▸ WHAT THIS TASK INVOLVES
Among the following entries, how many lines hold the string "computer"? State only the number.

[Opening DATA IN THIS EXERCISE section]

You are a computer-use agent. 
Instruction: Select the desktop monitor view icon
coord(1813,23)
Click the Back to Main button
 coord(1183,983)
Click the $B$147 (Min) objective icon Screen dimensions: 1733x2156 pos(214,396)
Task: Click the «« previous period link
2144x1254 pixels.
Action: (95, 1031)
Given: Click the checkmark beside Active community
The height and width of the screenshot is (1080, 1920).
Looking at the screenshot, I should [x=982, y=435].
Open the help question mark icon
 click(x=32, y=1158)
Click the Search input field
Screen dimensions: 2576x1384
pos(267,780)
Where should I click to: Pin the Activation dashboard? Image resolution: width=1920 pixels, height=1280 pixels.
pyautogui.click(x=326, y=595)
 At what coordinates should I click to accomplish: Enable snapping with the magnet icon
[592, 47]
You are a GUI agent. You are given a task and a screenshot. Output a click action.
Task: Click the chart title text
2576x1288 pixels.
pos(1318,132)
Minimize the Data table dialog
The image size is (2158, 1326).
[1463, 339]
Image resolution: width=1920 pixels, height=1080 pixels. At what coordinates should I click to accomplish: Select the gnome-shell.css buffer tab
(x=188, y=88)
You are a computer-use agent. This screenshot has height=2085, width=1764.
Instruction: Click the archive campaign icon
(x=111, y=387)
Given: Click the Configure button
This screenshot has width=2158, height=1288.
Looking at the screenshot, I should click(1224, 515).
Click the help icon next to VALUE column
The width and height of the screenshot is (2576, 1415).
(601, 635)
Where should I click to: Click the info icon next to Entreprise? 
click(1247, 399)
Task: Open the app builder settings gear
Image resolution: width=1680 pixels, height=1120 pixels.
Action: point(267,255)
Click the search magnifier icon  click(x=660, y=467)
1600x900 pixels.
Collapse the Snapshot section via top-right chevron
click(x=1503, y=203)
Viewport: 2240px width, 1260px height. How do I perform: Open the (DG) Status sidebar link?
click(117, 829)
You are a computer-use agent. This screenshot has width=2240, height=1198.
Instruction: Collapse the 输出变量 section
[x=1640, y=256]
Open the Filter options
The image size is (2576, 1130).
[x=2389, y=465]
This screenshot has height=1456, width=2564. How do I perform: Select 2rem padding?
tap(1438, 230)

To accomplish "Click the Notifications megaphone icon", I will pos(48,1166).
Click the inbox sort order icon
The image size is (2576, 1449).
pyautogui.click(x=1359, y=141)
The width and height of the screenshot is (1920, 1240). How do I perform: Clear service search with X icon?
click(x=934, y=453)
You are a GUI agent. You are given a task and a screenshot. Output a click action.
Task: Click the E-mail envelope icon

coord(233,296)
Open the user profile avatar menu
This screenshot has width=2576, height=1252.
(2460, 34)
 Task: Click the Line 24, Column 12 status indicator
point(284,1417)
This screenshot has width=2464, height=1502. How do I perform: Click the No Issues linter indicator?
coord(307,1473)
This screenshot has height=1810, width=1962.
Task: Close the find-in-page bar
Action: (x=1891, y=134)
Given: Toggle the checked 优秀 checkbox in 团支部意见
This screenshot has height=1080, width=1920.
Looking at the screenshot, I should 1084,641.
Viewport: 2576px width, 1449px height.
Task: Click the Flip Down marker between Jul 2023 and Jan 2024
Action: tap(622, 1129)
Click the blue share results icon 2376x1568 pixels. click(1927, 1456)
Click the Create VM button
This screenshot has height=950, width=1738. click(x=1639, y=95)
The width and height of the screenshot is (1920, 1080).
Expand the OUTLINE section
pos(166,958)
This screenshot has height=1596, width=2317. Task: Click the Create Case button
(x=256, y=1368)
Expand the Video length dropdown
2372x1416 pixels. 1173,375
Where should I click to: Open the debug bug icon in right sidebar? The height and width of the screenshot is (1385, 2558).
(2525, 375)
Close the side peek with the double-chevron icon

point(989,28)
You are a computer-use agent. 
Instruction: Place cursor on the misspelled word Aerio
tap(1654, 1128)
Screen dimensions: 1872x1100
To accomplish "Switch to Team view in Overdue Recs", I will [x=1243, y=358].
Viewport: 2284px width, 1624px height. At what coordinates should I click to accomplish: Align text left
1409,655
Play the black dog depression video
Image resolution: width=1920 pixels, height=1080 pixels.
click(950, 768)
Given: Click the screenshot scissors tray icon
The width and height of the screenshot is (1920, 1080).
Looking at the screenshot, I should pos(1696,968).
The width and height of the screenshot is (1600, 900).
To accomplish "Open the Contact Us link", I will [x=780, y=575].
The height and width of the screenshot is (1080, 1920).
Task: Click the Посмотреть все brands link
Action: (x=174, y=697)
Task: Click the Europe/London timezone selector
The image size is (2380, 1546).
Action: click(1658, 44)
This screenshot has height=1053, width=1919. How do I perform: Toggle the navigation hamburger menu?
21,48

[Closing DATA IN THIS EXERCISE section]

▸ REPLY
4